Phoebe Fairgrave began her career in the early 1920s when aviation was unregulated and wide open to those daring enough to take it on, male or female. She bought a plane, established her own flying circus, and did stunts for the movies. She later earned the first commercial pilot’s license issued to a woman and became a successful air racer. During the New Deal, she became the first woman to hold an executive position in federal aeronautics. For twenty years, she was centrally involved in the development of commercial and private aviation policy and production.
Yet somehow she got lost to history.
She was forgotten partly because of the long shadow of Amelia Earhart, which has obscured the achievements of many daring women pilots, and partly because of the sad circumstances of her decline and death. She died in poverty and obscurity. Personal papers, documents of her life and achievements, were scattered and gone.

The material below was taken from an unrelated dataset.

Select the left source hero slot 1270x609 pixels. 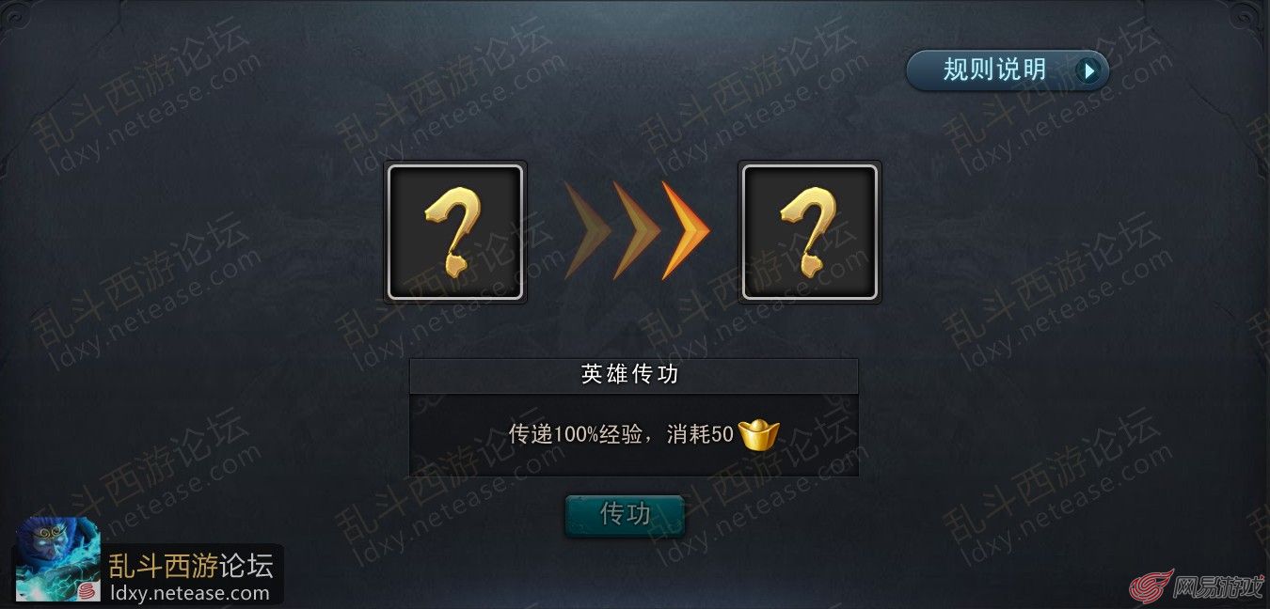455,232
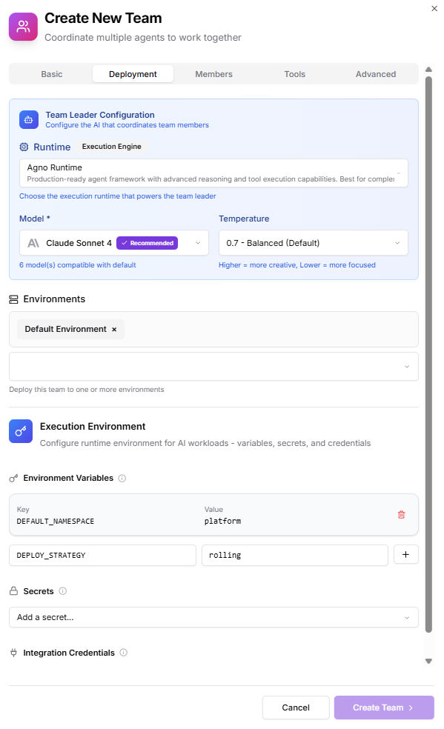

She grew up rootless and perhaps that helped shape what she was to become, although one should be cautious about overdetermining a life. She was born into a troubled marriage between Madge Traister and Harry John “Jack” Park, a day laborer, in Des Moines, 21 November 1902, two years behind her only sibling, Paul. Named for her maternal grandmother, Phoebe Jane was six when her parents divorced in 1908.1 Although Madge told her children that their father had died, Jack Park had a distressing way of turning up occasionally until his actual death in a car accident in Missouri in 1962.2 At least twice in later years, Jack tried to make contact with his children: in 1943, he knocked on his son’s door in Omaha, and he once tried to speak to Phoebe after an air meet in Cleveland, but she rebuffed him with the remark that he couldn’t be her “real” father, her father was dead.3
Three years after the Parks divorced, Madge married Andrew E. Fairgrave, who was himself divorced from a childless marriage. In 1915, Andrew and Madge and her two children, Paul, aged fifteen, and thirteen-year-old Phoebe, moved to St. Paul, Minnesota. From 1916 to 1919, Andrew Fairgrave ran a saloon downtown. After that, though his business was still in the same spot, he changed to soft drinks and “near-beer” with the advent of Prohibition.4
Phoebe and her brother attended Mechanic Arts High School, which emphasized training in both the liberal arts and manual arts. The approximately 1,500 students were a diverse mix of children from families with modest incomes, including recent and second-generation immigrants from Ireland, Norway, Austria, Germany, Poland, and Sweden, with a handful of African American families.5 Mechanic Arts self-consciously saw itself as “a working model of the melting pot,” emphasizing equality of opportunity, regardless of ancestry, race, gender, or economic status. Any student could aspire to leadership in the school.6
Phoebe thrived in this environment. She enjoyed working with her hands as well as her mind. In her third year, despite her diminutive size and her gender, she was elected president of her junior class. Her classmates noted that she was “the first girl to hold office as president of a Mechanic Arts class, but we felt that Phoebe was competent and had enough executive ability to manage the class successfully.”7 Her friend, Hugh O’Neill, whom she replaced as junior class president when he moved away, included her in his final poem, “History of the Class of 1920.” She appears in the eighth stanza:
I forgot to mention, you’ll excuse it, I hope,
A feminine head of suffragette note—
Miss Phoebe J. Fairgrave who took up the stroke
When the masculine head disembarked from the boat.8
A feminine head of suffragette note—
Miss Phoebe J. Fairgrave who took up the stroke
When the masculine head disembarked from the boat.8
While at Mechanic Arts, Phoebe was active in the Cogwheel Club, which wrote for and edited the school newspaper, and the Mechanic Arts Literary Society, which compiled and published a periodical of students’ stories and poems called The M. In addition to creative writing, Phoebe found drama a welcome vehicle to act out her fantasies and build her self-confidence.9 She worked on school plays during her junior and senior years, and starred in her senior revue’s playlet “When Love is Young,” which her yearbook noted was “exceptionally well acted.” She even briefly enrolled in the Guy Durrel Dramatic School, despite her parents’ efforts to discourage her from pursuing drama. They were especially keen for her to go to the university in the fall; her brother Paul had disappointed them by opting out.10 But she already had other, grander ideas about her future, formulated during a chance encounter with the greatest adventure she could imagine.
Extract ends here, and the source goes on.